Stereotype: a standardized mental picture that is held in common by members of a group and that represents an oversimplified opinion, prejudiced attitude, or uncritical judgment (Merriam Webster’s Collegiate Dictionary, 10th ed.)

Anecdotal evidence: based on or consisting of reports or observations of usually unscientific observers

Empirical evidence: based on systematic observation and/or experiment and capable of being verified or disproved by observation or experiment

Investigations on “women’s language”

Dubois & Crouch 1975

Dubois, Betty Lou & Isabel M. Crouch. 1975. The question of tag questions in women’s speech: they don’t really use more of them, do they?. Language in Society 4:289-294.

• academic conference
• men used more tag questions than women

O'Barr & Atkins' 1980 courtroom study

O'Barr, W. & B. Atkins. 1980. "Women's language" or "powerless language" In S. McConnell-Ginet, R. Borker, & N. Furman (eds.), Women and Language in Literature and Society. NY: Praeger.

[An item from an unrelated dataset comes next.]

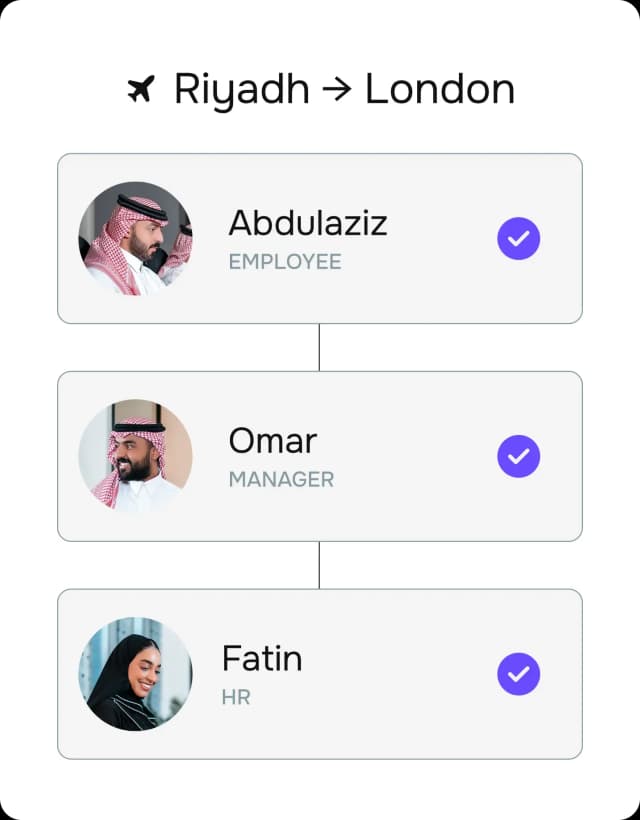Click the Omar name text
The width and height of the screenshot is (640, 820).
[272, 441]
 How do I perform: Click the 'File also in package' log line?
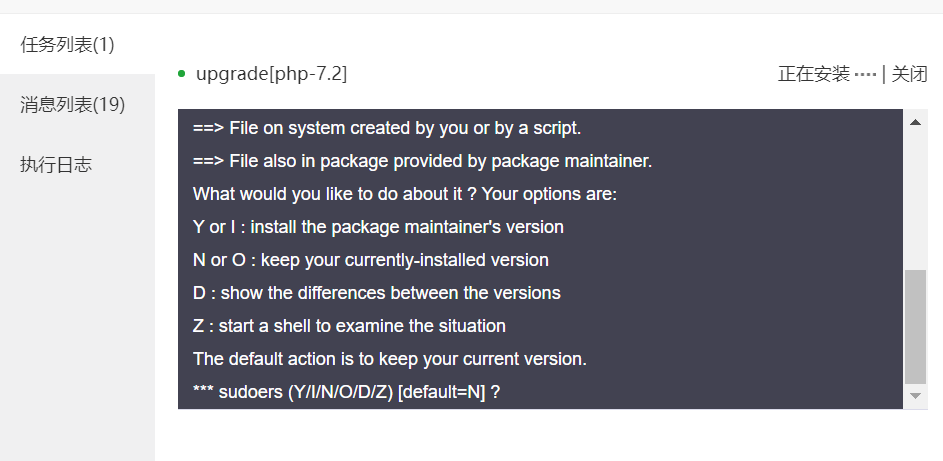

(1) Lawyer: What was the nature of your acquaintance with the late Mrs. E.D.?
Witness: Well, we were, uh, very close friends. Uh, she was even sort of like a mother to me.

(2) Lawyer: And had the heart not been functioning, in other words, had the heart been stopped, there would have been no blood to have come from that region?
Witness: It may leak down depending on the position of the body after death. But the presence of blood in the alveoli indicates that some active respiratory action had to take place

(3) Lawyer: And you saw, you observed what?
Witness: Well, after I heard -- I can't really, I can't definitely state whether the brakes or the lights came first, but I rotated my head slightly to the right, and directly behind Mr Z, and I saw reflections of lights, and uh, very, very, very instantaneously after that, I heard a very, very loud explosion -- from my standpoint of view it would have been an implosion because everything was forced outward like this, like a grenade thrown into a room. And, uh, it was, it was terrifically loud.

What does this study show?

Features of “women language” correlate with:

  • the speaker's social status
  • the speaker's previous courtroom experience

Janet Holmes' 1984 study of tag questions

Holmes, Janet. 1984. Hedging your bets and sitting on the fence: Some evidence for hedges as support structures. Te Reo 27:47-62.